Quale che sia il giudizio dei ricorrenti in merito alla decisione adottata dal Tribunale federale nei loro confronti, la stessa corte ha tuttavia sostanzialmente confermato la propria giurisprudenza in una sentenza del 21 marzo 2014 (n. 2C_533/2013, in DTF 140 II 255 = RF 69/2014 p. 453 = RDAF 2014 II 322). Nella stessa, ha ricordato come, secondo l’art. 52 cpv. 3 CC, le unioni di persone e gli istituti che si propongono uno scopo illecito od immorale non possano ottenere la personalità. Esse sono nulle dal principio. È il caso delle fondazioni che, fin dalla loro costituzione, non rispettano l’art. 80 cpv. 1 CC, per il fatto che non hanno il potere di disporre del loro patrimonio, essendo quest’ultimo restato nelle mani del fondatore. All’infuori di questa ipotesi, i casi più frequenti di fondazioni illecite concernono le fondazioni di famiglia i cui scopi non si attengono strettamente a quelli enunciati all’art. 335 cpv. 1 CC, cioè le cosiddette fondazioni di mantenimento (cfr. la sentenza citata, consid. 5.2 e dottrina menzionata).
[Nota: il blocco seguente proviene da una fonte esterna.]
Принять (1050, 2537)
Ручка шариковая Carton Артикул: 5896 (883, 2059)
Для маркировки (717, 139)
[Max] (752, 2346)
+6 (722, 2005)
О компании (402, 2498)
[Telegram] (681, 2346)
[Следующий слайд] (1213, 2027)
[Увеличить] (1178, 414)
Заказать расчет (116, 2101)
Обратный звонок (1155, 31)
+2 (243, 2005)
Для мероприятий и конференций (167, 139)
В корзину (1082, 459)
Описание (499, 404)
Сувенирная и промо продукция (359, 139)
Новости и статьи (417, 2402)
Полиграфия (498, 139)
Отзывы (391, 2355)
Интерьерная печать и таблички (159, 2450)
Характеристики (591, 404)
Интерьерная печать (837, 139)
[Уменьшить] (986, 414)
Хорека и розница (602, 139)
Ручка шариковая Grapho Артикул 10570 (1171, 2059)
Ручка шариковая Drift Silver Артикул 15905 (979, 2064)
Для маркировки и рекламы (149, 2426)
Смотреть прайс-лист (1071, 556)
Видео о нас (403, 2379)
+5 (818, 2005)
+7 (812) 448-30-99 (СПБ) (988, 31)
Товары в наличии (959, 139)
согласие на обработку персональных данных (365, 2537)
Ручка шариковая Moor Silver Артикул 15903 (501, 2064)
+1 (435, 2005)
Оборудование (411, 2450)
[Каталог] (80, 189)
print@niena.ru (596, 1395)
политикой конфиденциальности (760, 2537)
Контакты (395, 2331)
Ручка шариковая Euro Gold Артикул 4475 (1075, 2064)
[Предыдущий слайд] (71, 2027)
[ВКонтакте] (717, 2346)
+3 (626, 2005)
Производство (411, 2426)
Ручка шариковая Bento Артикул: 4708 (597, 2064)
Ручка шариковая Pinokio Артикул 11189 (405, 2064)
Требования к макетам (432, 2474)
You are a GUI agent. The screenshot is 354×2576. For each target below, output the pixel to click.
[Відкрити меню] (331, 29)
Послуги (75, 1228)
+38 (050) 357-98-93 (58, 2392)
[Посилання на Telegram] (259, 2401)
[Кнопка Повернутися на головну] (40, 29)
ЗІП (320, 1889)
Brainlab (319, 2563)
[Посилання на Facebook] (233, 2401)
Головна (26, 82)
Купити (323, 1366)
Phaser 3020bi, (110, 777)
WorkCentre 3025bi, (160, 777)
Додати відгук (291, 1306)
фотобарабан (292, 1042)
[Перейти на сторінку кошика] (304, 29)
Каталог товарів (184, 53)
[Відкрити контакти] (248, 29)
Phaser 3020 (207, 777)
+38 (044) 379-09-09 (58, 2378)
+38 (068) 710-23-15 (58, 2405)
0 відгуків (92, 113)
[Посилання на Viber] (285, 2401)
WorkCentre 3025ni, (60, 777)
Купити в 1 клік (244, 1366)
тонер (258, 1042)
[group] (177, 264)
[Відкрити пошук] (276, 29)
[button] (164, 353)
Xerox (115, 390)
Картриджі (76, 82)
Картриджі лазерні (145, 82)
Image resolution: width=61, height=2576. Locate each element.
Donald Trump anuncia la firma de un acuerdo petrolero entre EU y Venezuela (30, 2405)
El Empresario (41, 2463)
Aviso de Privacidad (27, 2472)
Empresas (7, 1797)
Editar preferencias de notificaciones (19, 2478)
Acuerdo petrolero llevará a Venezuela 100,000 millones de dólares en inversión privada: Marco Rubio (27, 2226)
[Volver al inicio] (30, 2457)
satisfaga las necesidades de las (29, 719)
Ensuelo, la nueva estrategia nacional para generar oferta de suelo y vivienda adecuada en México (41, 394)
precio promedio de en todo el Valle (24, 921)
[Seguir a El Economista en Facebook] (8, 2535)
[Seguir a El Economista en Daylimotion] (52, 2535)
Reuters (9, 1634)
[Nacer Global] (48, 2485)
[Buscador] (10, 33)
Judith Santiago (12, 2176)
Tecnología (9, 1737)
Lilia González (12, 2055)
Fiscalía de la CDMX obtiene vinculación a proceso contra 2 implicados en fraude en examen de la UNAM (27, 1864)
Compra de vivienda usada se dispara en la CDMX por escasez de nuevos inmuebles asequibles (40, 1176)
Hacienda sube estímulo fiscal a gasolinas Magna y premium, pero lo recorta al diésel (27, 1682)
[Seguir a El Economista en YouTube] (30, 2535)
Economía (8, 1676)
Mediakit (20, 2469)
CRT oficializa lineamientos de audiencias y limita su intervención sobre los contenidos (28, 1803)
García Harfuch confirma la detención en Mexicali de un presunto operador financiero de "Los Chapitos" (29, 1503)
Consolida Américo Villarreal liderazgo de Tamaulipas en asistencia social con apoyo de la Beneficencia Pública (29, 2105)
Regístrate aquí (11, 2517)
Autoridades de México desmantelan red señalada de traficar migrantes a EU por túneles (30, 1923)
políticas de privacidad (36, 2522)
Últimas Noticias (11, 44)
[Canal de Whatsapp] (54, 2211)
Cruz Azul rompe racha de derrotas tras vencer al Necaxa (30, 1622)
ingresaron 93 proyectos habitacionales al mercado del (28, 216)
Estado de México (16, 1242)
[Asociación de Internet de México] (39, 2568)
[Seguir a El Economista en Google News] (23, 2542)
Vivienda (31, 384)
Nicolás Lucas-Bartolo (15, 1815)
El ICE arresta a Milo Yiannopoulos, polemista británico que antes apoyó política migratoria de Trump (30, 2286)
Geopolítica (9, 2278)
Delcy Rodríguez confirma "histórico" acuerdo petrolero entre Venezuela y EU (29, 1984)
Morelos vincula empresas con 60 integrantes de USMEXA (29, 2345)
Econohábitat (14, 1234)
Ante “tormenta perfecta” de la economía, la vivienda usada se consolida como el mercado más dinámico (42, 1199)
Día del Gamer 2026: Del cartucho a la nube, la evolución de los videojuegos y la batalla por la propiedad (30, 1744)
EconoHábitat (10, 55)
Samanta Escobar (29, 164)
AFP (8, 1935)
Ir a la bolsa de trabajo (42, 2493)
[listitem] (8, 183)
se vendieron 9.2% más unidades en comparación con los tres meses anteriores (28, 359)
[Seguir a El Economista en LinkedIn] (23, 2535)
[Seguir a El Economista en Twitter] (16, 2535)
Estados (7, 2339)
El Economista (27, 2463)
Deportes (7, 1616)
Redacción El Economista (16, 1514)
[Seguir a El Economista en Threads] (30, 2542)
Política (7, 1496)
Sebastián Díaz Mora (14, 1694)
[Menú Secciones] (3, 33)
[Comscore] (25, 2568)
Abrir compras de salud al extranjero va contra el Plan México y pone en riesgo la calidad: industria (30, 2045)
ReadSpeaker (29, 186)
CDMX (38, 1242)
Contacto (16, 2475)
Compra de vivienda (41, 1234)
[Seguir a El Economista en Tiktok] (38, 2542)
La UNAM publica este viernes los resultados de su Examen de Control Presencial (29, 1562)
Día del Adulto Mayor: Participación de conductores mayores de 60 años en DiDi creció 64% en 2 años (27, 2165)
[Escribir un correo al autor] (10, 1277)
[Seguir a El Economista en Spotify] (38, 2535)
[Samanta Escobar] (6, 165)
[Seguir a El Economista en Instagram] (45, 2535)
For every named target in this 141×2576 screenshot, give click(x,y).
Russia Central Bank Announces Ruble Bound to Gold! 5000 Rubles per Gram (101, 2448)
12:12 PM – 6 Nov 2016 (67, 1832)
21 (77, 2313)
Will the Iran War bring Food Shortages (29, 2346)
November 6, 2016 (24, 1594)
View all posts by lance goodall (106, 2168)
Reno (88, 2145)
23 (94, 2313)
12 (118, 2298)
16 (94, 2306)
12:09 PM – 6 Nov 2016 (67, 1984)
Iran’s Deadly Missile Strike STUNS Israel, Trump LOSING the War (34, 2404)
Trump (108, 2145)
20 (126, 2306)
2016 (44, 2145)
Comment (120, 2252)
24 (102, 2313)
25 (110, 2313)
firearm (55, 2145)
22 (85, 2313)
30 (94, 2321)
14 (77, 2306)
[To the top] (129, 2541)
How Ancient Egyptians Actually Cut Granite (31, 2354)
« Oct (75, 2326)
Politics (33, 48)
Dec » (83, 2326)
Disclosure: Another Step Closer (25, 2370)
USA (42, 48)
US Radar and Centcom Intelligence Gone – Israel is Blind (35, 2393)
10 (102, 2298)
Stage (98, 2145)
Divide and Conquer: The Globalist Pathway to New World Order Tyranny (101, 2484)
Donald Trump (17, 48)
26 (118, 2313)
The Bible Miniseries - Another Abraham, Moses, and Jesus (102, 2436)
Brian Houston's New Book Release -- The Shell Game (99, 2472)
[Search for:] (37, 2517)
Richiamando espressamente la propria precedente pronuncia, che concerne i ricorrenti, la Seconda Corte di diritto pubblico ha ribadito che le autorità della giustizia amministrativa possono esaminare pregiudizialmente se le fondazioni rispettano le regole del diritto civile. In principio, il loro potere d’esame si limita tuttavia alla constatazione di lacune manifeste, che risultano così gravi da avere quale effetto la sua nullità. Nel caso contrario, spetta invece al giudice civile pronunciarsi sulla sorte della fondazione (art. 88 CC), specialmente in considerazione di una possibile conversione, che potrebbe consentire ugualmente il riconoscimento condizionato dell’esistenza della fondazione (DTF 140 II 255 = RF 69/2014 pag. 453 = RDAF 2014 II 322, consid. 5.4).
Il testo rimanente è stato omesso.